**THE PROBLEM:** Print, please, exactly the lines from the one with "Facebook (300, 476)" through the final line of the data below, with both ends included and the pictures left out.

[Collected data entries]
↓

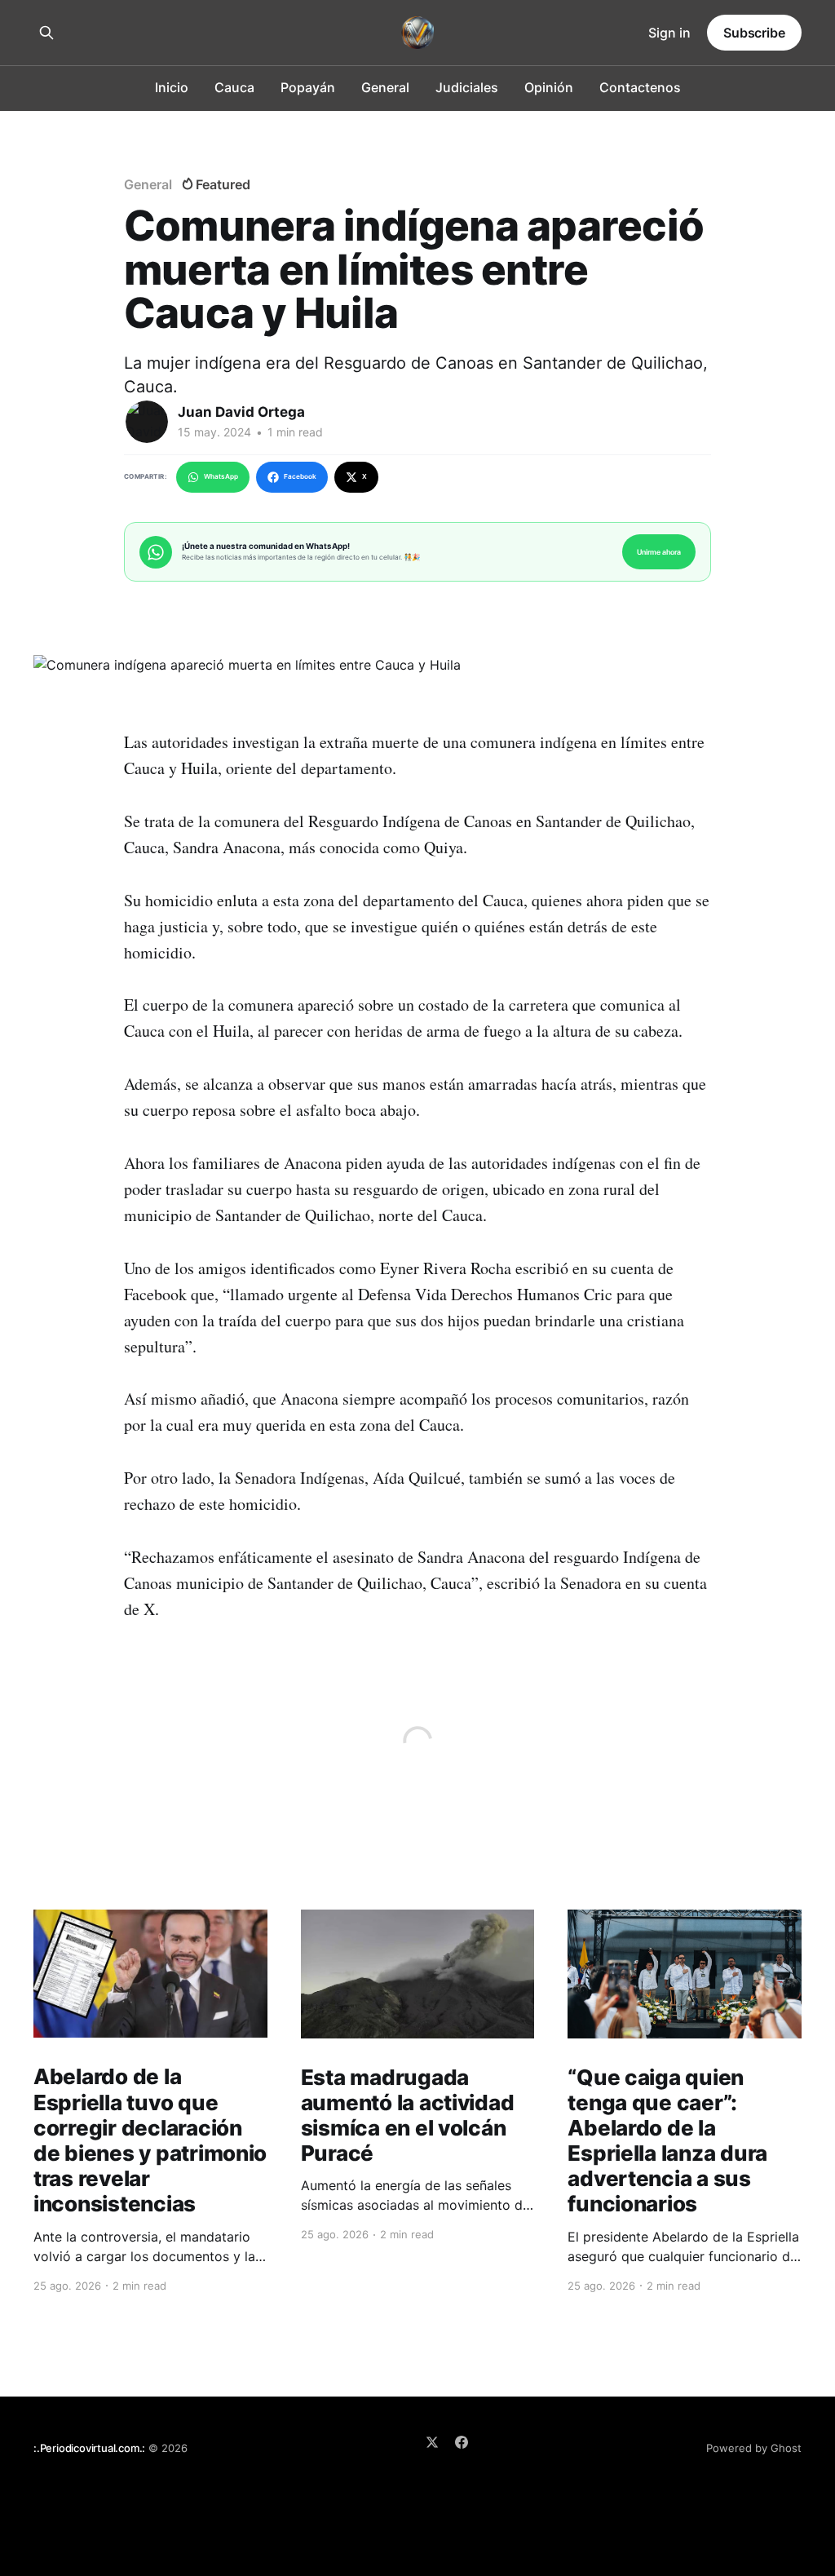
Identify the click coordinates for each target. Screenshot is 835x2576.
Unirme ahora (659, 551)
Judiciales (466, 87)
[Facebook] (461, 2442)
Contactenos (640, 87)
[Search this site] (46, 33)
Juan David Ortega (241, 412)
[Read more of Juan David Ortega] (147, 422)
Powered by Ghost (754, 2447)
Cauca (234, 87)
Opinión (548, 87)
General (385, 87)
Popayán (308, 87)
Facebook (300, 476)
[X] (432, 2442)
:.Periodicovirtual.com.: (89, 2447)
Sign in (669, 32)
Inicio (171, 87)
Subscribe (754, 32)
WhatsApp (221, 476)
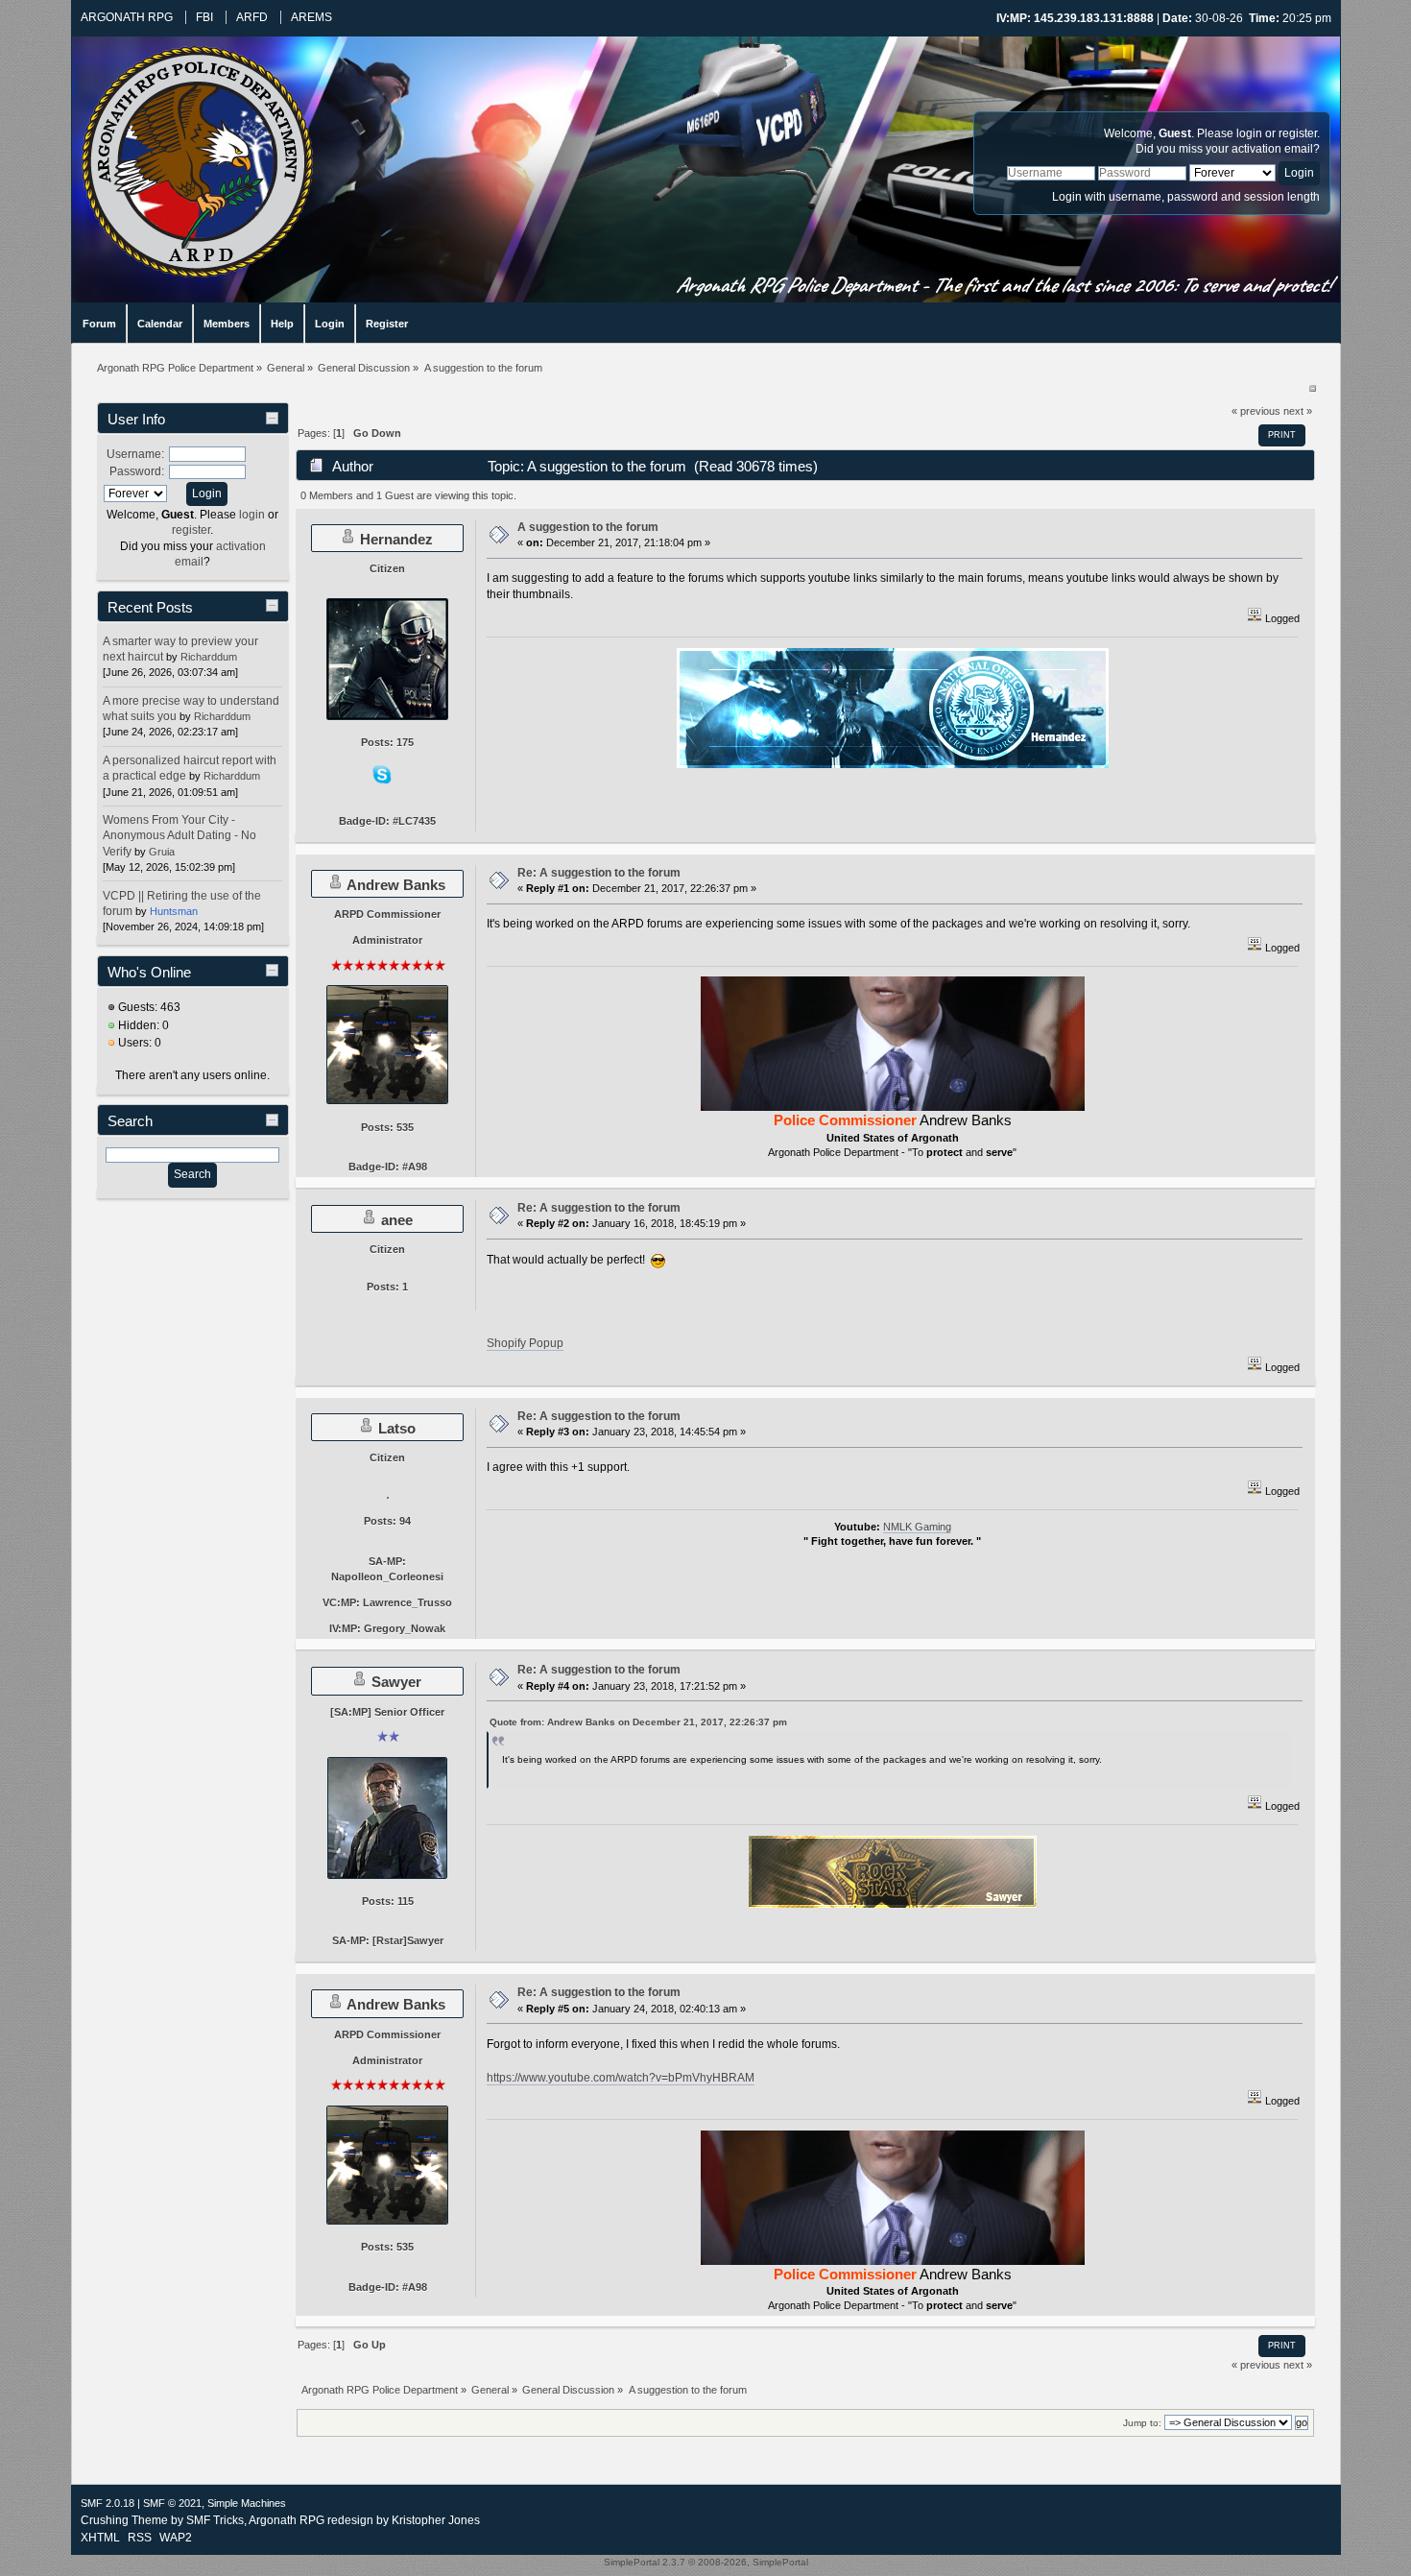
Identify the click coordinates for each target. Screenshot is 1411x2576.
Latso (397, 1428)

↑

**YOUR RESPONSE:**
Facebook (300, 476)
[X] (432, 2442)
:.Periodicovirtual.com.: (89, 2447)
Sign in (669, 32)
Inicio (171, 87)
Subscribe (754, 32)
WhatsApp (221, 476)
Identify the click coordinates for each target. Screenshot is 1411x2576.
Latso (397, 1428)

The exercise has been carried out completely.